The greatest problem is that the survey’s findings do not tally with common sense or common experience. Of the 19 questions asked, three of them — concerning quality of life, work conditions and environment, and the state of household finances — showed significant increases from last year, to a degree of between 5 and 10 percentage points, and in fact represent record highs since President Ma Ying-jeou (馬英九) came to power.
The council did offer explanations for why this year’s results are so different from last year’s and, while they sound plausible, statistical theory would suggest that they are to be taken with a generous pinch of salt.
Of course, the answers to this survey were based on the personal perceptions and experience of the respondents, and they might have been given without much hought. Still, this does not explain how the degree of satisfaction could have increased by so much within the space of a year.
As National Federation of Independent Trade Unions executive secretary Liang Chia-wei (梁家瑋) said, in recent years many workers have been faced with low wages, long work hours and poor working conditions, and for satisfaction levels to increase by such a degree suggests “something is wrong with the numbers.”

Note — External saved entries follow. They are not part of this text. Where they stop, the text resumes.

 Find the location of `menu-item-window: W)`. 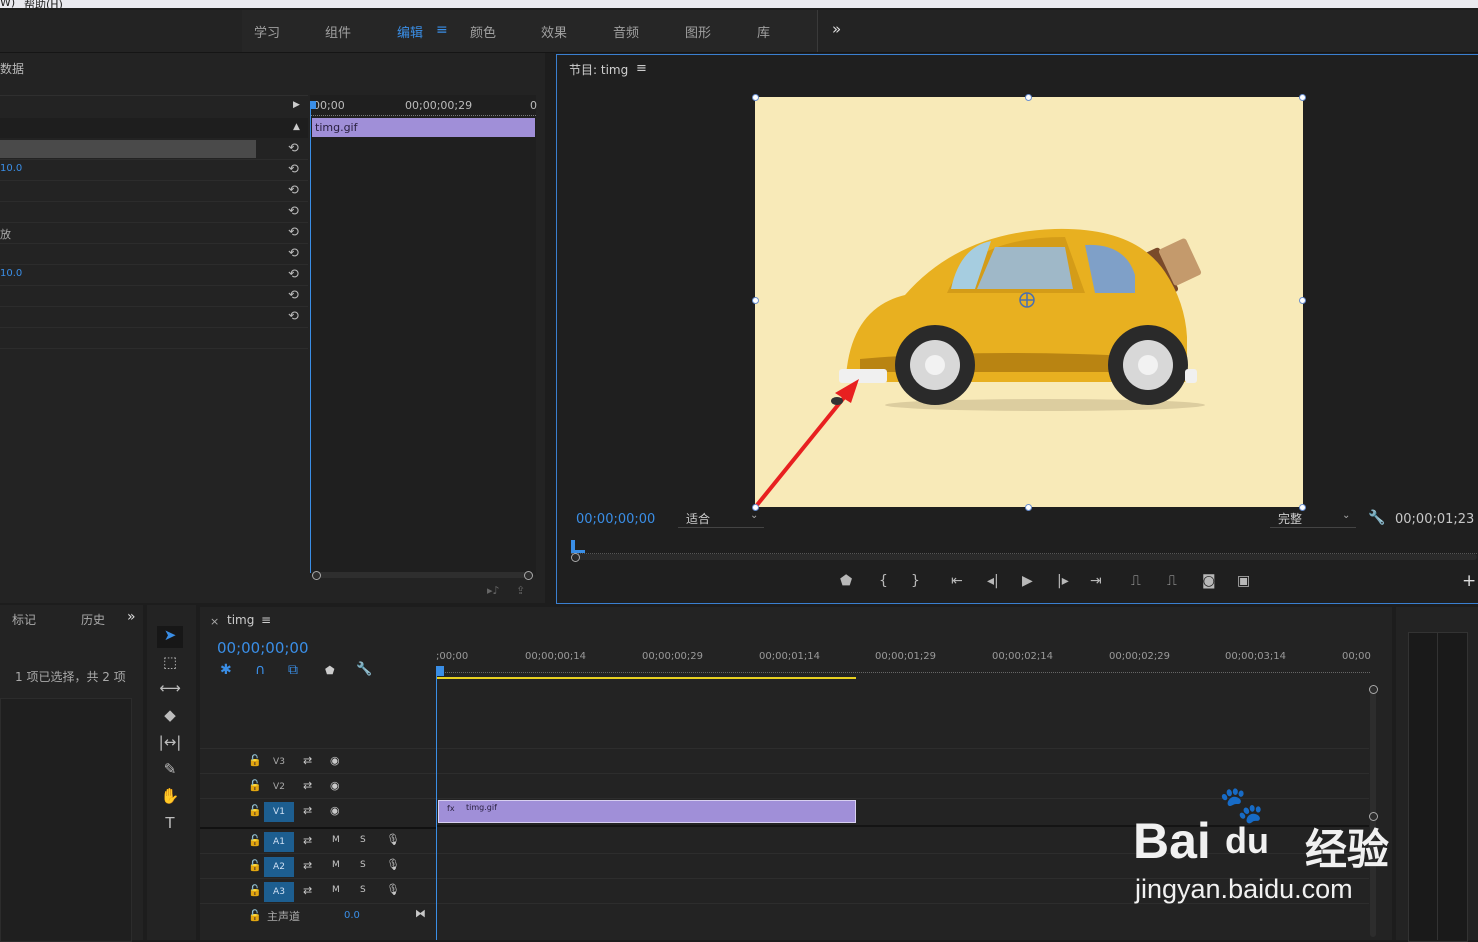

menu-item-window: W) is located at coordinates (8, 4).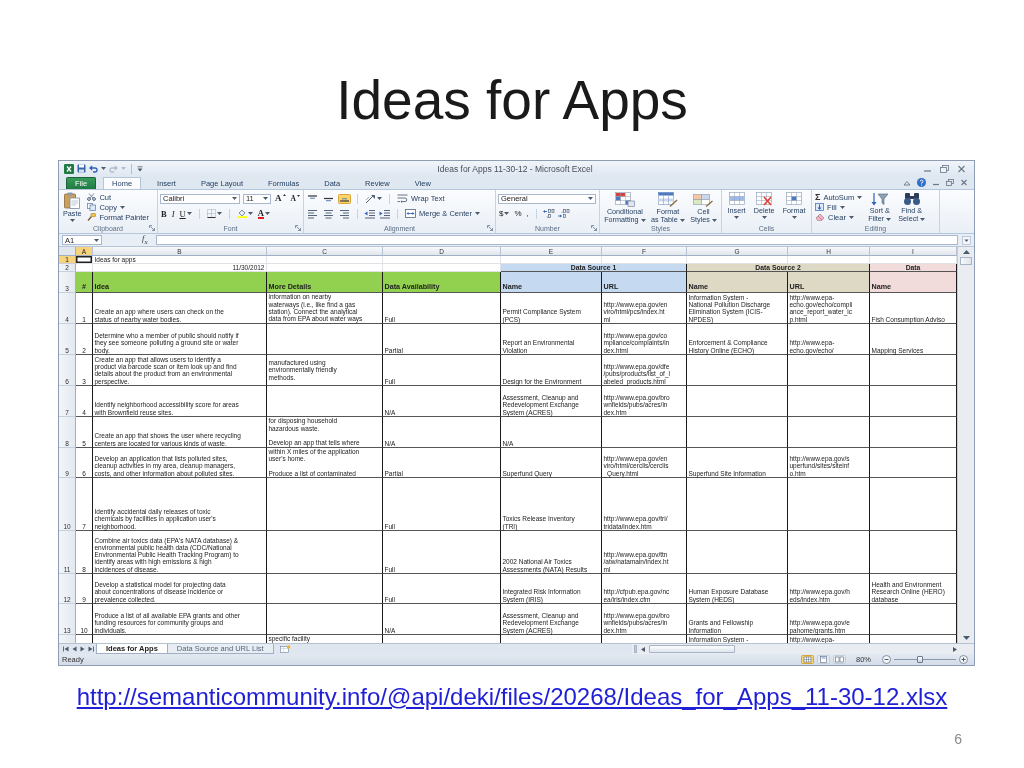  Describe the element at coordinates (966, 445) in the screenshot. I see `vertical-scrollbar` at that location. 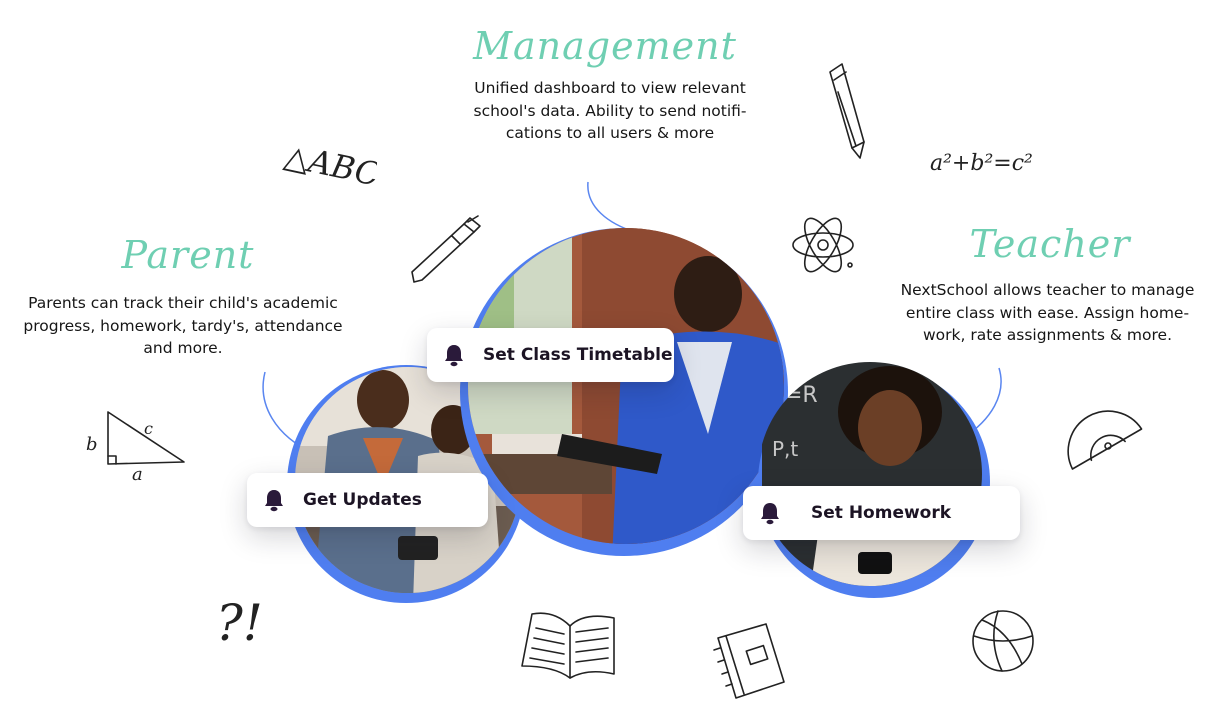 I want to click on open-book-icon, so click(x=568, y=646).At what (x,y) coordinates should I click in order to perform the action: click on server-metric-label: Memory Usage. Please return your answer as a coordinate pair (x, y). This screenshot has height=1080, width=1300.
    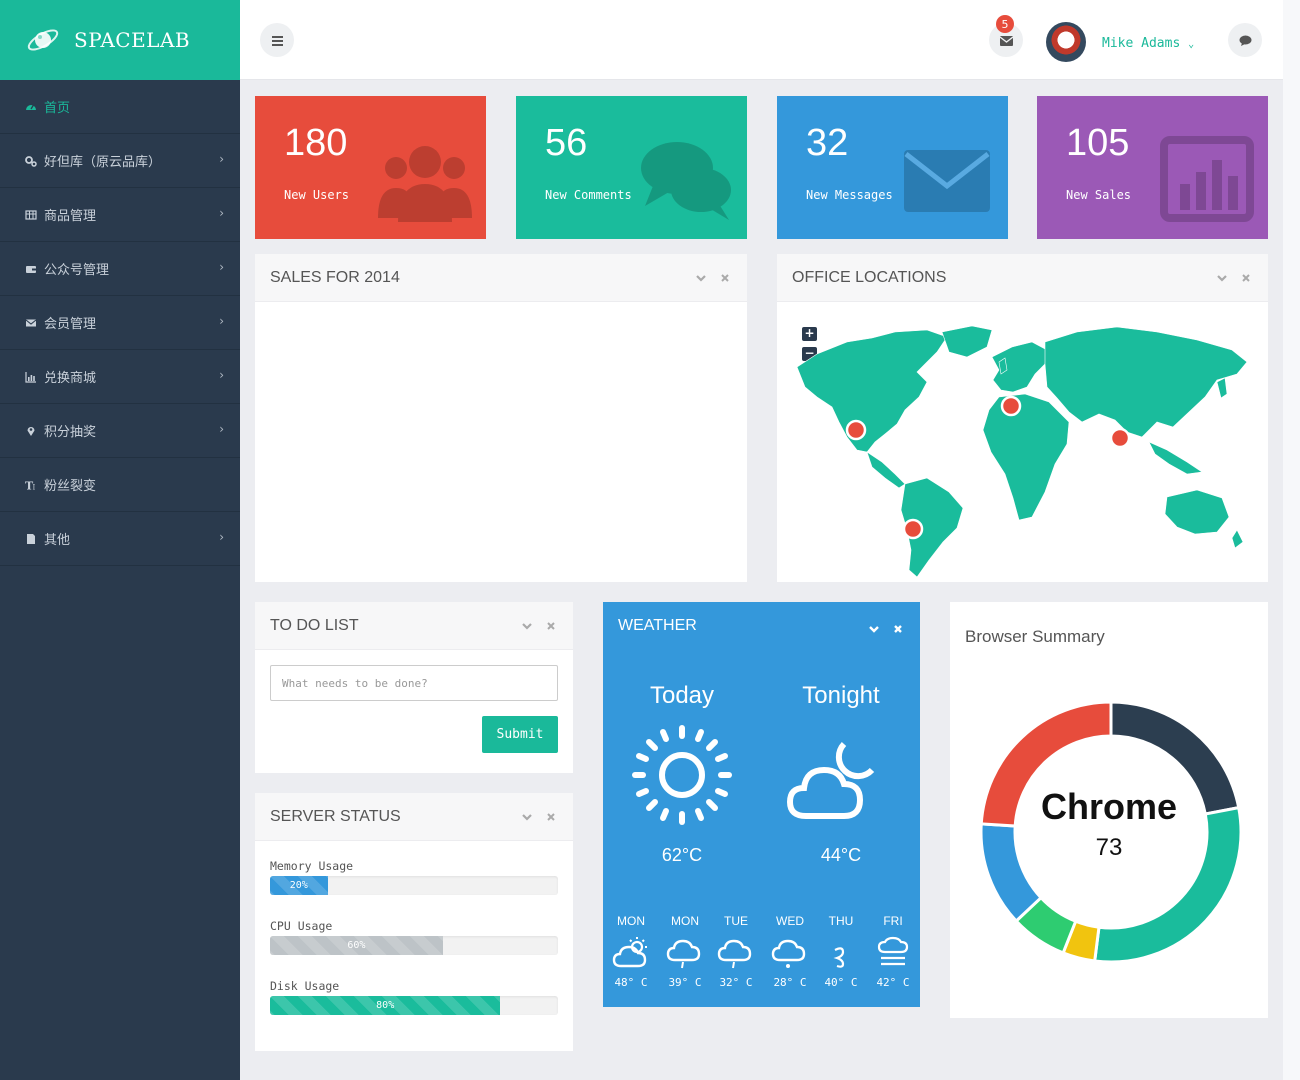
    Looking at the image, I should click on (312, 866).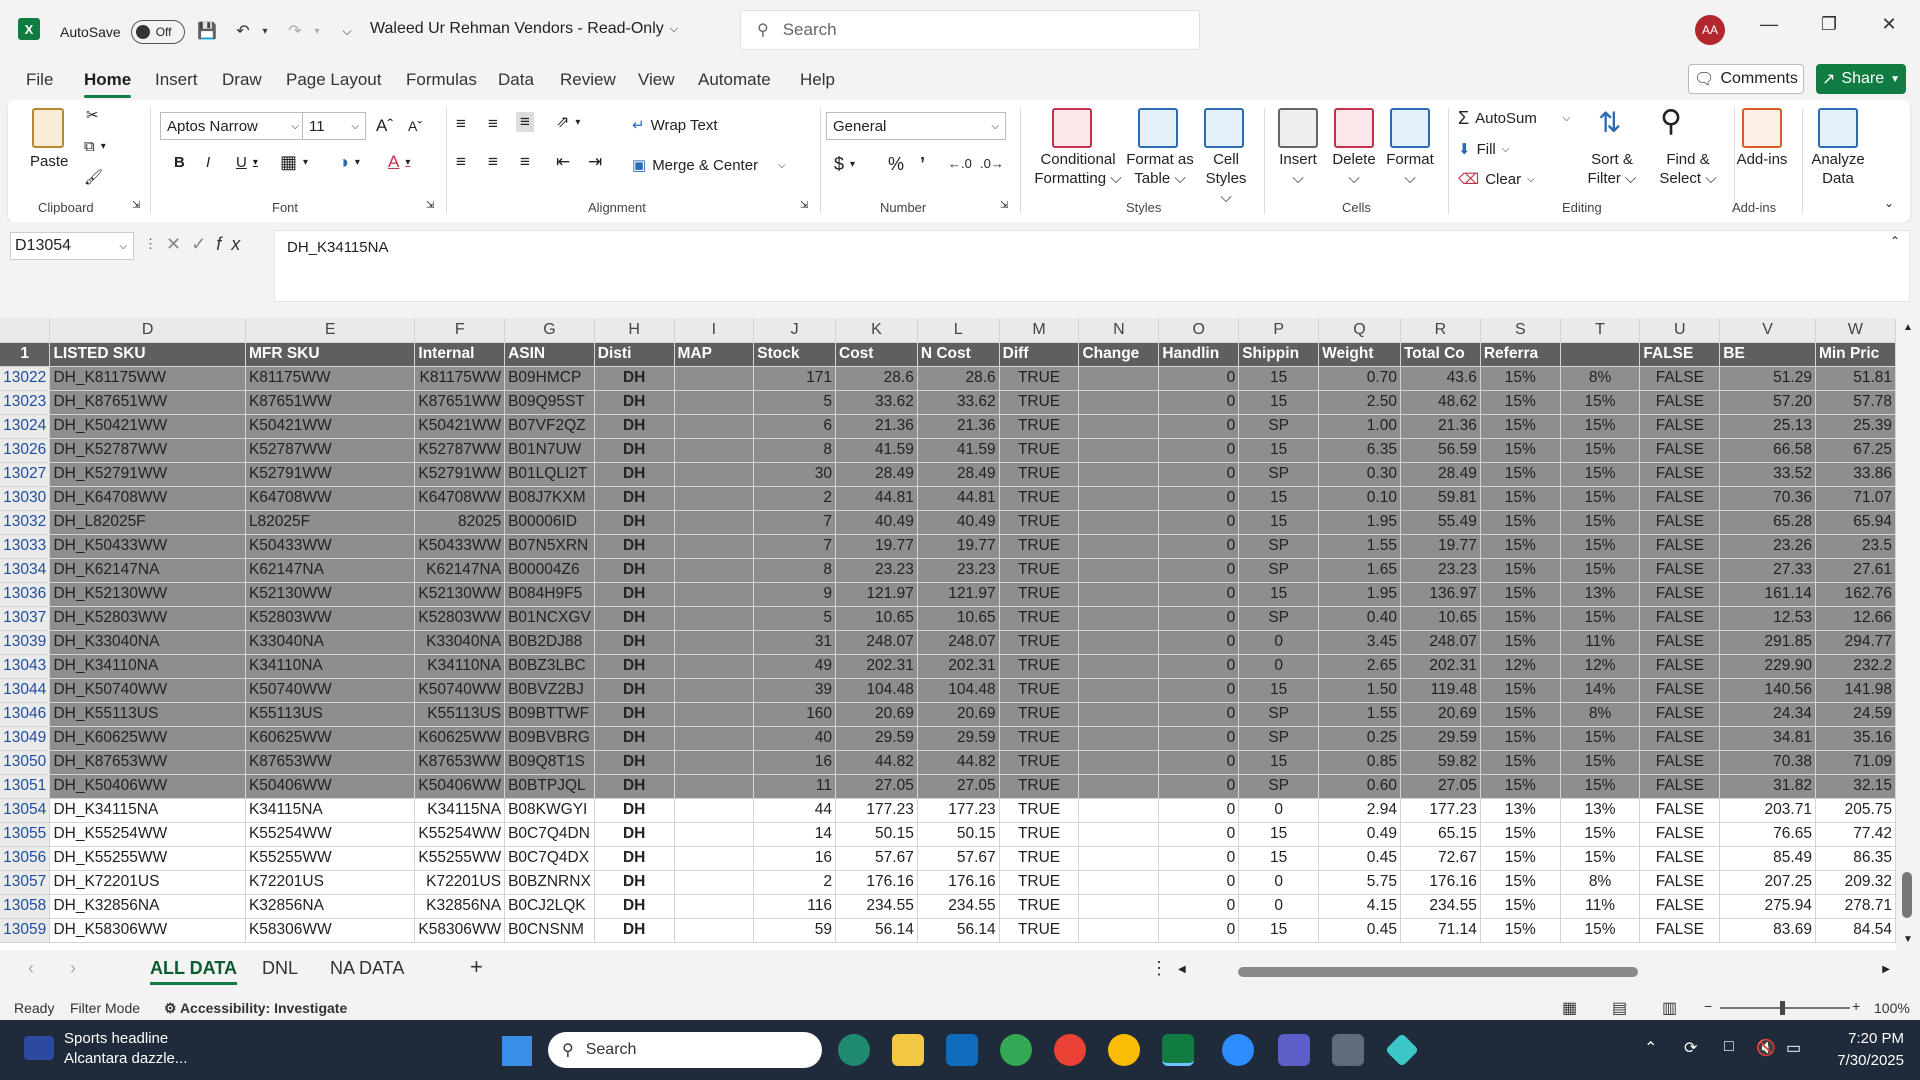  What do you see at coordinates (148, 930) in the screenshot?
I see `cell: DH_K58306WW` at bounding box center [148, 930].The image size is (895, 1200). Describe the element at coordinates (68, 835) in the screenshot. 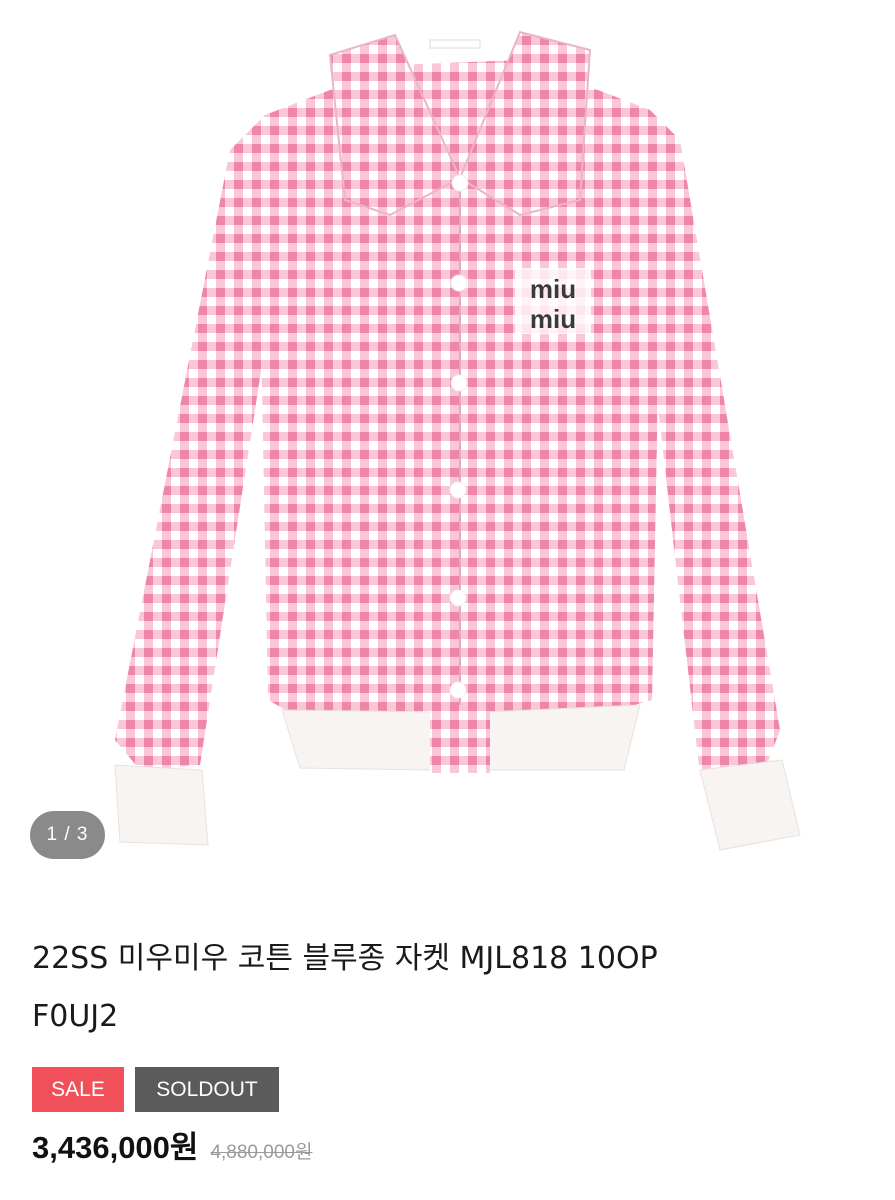

I see `image-counter: 1 / 3` at that location.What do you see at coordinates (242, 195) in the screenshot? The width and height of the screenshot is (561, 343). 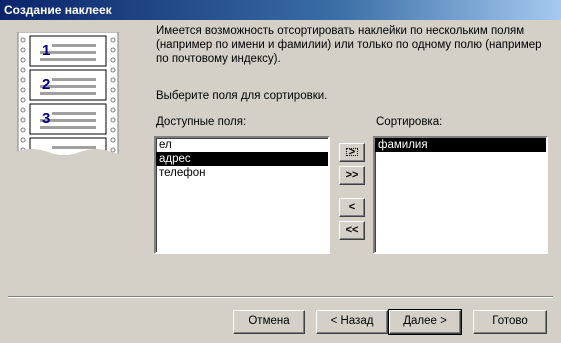 I see `available-fields-list: ел адрес телефон` at bounding box center [242, 195].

The crux of the problem, then, might well be with the council itself, and the house effect. The council is a government institution. Respondents to surveys carried out by government institutions, especially when these surveys are concerned with an evaluation of respondents’ levels of satisfaction with services provided, can tend to be generous in their assessments.
This survey asked about items such as garbage treatment, traffic convenience, public safety and flood and drainage management, and for these the satisfaction level exceeded 80 percent, which can perhaps be accounted for by respondents to a telephone survey being reluctant to be critical of officials, or at least preferring to avoid giving a contrary opinion.
Another possible manifestation of the house effect is officials’ tendency to put a gloss on matters, especially when it comes to public satisfaction levels. The fact that this report just so happens to come in the final year of Ma’s last term in office is even more suspicious.
The house effect is brought more clearly into focus when the findings of previous council surveys are compared with other public opinion polls. For example, during the Sunflower movement protests, survey findings released by the council said that the majority of the public thought the student protesters should leave the Legislative Yuan and allow the legislature to return to normal operation, and that the cross-strait trade in services agreement should be subjected to a clause-by-clause review, without the need to be sent back to the Executive Yuan.
The house effect is not limited to official polls. A number of indicators become biased as soon as they involve public perception of the government and its policy implementation.
Two years ago, the Directorate-General of Budget, Accounting and Statistics devised the Gross National Happiness index, said to have been based on the Organisation for Economic Co-operation and Development’s Better Life Index, and used it for a public opinion poll. According to this poll, Taiwan ranked highest among Asian countries, and second in the world in terms of income and wealth.
As soon as these findings were published they were, again, met with much suspicion, as they were at such odds with public perception. Ordinary people — facing falling real wages, increasing prices of daily essentials, unattainably high house prices and, for many, crippling concerns about how they were going to struggle through — were hard pushed to understand exactly where this “first-in-all-of-Asia” happiness was hiding.
Ever since Ma came to power, he has offered soundbites about how he feels the pain of ordinary people, but his policy record leaves much to be desired. His sole antidote has been to align the nation’s economy with that of China’s, but now that China’s stock and currency exchange markets are in disarray and its economic bubble is about to burst, Taiwan — being dragged down with China and held hostage to its “red supply chain” — is now faced with huge challenges, from finance to production to the wider economy.
At this juncture, it is essential that people face facts and find a way to address the nation’s economic problems. Meanwhile, all the Ma administration can do is trump up happiness indices and satisfaction levels to delude itself that all is well.
As Ma’s final term comes to a close, it is unlikely that his administration is going to change its spots. It is time its bluff was called.